Some of the works on show were donated to the Courtauld in the belief that they were genuine: for example, Giunti’s painting was part of the bequest by Viscount Lee of Fareham in 1947 and a drawing of a naked woman that purports to be by Auguste Rodin was part of the Samuel Courtauld gift in 1935. Neither is ever on display as part of the Courtauld’s permanent collection, and that is typical of most museums, which rarely hesitate to whisk a work out of sight as soon as its authenticity is doubted. Visitors to the Getty Villa in Malibu, for example, no longer see what was its most celebrated archaic Greek sculpture, the Getty kouros, acquired in 1985 and now widely, if not conclusively, thought to be a fake. In some ways this is a pity, because such works are often then consigned to a scholarly limbo. A major example in the Courtauld’s display is a small drawing in brown ink and red chalk of a standing Virgin and Child. It was bequeathed by Antoine Seilern in 1978 as by Michelangelo but since 1998 has been one of a group of eleven drawings doubted as the result of an anonymous telephone call to the Courtauld claiming that they are all by the forger Eric Hebborn. The display includes two of these drawings, by Giambattista Tiepolo and Francesco Guardi, which research has shown are in fact indubitably authentic. In the case of the ‘Michelangelo’ technical examination may yet tilt the judgment against the forger. 

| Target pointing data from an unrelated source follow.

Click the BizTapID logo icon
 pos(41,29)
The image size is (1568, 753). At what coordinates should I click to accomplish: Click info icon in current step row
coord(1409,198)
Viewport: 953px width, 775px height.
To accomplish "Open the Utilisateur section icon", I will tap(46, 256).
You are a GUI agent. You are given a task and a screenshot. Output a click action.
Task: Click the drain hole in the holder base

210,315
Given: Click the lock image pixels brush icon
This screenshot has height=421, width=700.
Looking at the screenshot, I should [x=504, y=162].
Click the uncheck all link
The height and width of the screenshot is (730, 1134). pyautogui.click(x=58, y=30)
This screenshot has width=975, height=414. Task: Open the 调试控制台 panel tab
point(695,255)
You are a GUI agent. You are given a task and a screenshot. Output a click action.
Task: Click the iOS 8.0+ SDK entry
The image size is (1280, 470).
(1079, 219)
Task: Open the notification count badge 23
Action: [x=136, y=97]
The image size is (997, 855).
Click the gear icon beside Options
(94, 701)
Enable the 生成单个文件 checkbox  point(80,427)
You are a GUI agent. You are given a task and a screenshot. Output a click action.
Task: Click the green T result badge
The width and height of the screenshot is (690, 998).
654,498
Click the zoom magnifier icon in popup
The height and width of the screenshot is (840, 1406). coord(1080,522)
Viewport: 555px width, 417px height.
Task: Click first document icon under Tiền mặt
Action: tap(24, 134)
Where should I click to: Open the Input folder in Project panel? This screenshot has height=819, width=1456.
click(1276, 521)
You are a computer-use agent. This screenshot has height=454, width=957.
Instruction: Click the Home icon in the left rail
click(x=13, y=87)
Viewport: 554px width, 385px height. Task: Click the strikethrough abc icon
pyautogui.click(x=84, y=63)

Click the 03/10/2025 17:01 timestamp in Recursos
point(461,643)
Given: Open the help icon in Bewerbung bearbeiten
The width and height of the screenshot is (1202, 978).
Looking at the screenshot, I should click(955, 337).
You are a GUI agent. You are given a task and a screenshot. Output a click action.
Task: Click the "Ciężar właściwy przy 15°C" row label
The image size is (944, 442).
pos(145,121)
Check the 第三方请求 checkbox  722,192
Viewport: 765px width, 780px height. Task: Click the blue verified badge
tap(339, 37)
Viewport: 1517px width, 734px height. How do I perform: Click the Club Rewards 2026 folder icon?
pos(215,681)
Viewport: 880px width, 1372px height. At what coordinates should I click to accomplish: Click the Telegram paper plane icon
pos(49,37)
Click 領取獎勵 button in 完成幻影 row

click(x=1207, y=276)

Another reason to regret museums’ squeamishness about forgery is that exhibiting a fake or a doubtful work, such as the kouros, next to a comparable genuine work can be very instructive. The curators of the display, Rachel Hapoienu and Karen Serres, have made good use of a group of drawings donated by Brinsley Ford in 2011 that he knew to be fakes and thought would be useful for teaching purposes. By pairing a forgery with a genuine drawing the all-but unfakeable brilliance of Tiepolo’s draughtsmanship is made vividly apparent, whereas the juxtaposition of a modest sketch by Constantin Guys with an ambitious fake may make even some art historians pause. All the works on show are put to good didactic purpose: visitors learn, for example, of the significance of the distinction between wove and laid paper and the use of watermarks for dating and authenticating drawings. The popularity of the Courtauld display suggests that there would be an appetite for a large exhibition of a sort not seen since Fakes at the British Museum in 1990,[2] but it also by implication makes a case for similar small displays being part of permanent museum installations. 

Faking in the art world extends well beyond the forgery of works of art, since it encompasses, for example, inventing documents, such as dealers’ invoices, to create fictitious provenances. Might ChatGPT be able to help a faker there? It seems wise to that idea: when asked to provide a provenance for the Madonna of the Veil, it replied: ‘I recommend visiting the official website of the Courtauld Gallery or contacting the gallery directly for the latest information’. The use of ChatGPT to create work plausibly written by students is, however, an issue that universities are having to confront.[3] Judging by the first paragraph of this Editorial, the technology has some way to go before readers of this Magazine are likely to be deceived, but, given the speed of AI’s development, ‘some way to go’ is unlikely to be far away at all. 

[1] There is no catalogue, but the entire display has been published online, available at www.courtauld.ac.uk/wp-content/uploads/2023/03/Art-and-Artifice-PDF-for-website.pdf, accessed 18th July 2023. 

[2] Reviewed by Nicholas Penny in this Magazine, 132 (1990), pp.504–06. 

[3] See, for example, S. Weale: ‘Lecturers urged to review assessments in UK amid concerns over new AI tool’, The Guardian (13th January 2023), available at www.theguardian.com/technology/2023/jan/13/end-of-theessay- uk-lecturers-assessments-chatgpt-concerns-ai, accessed 18th July 2023.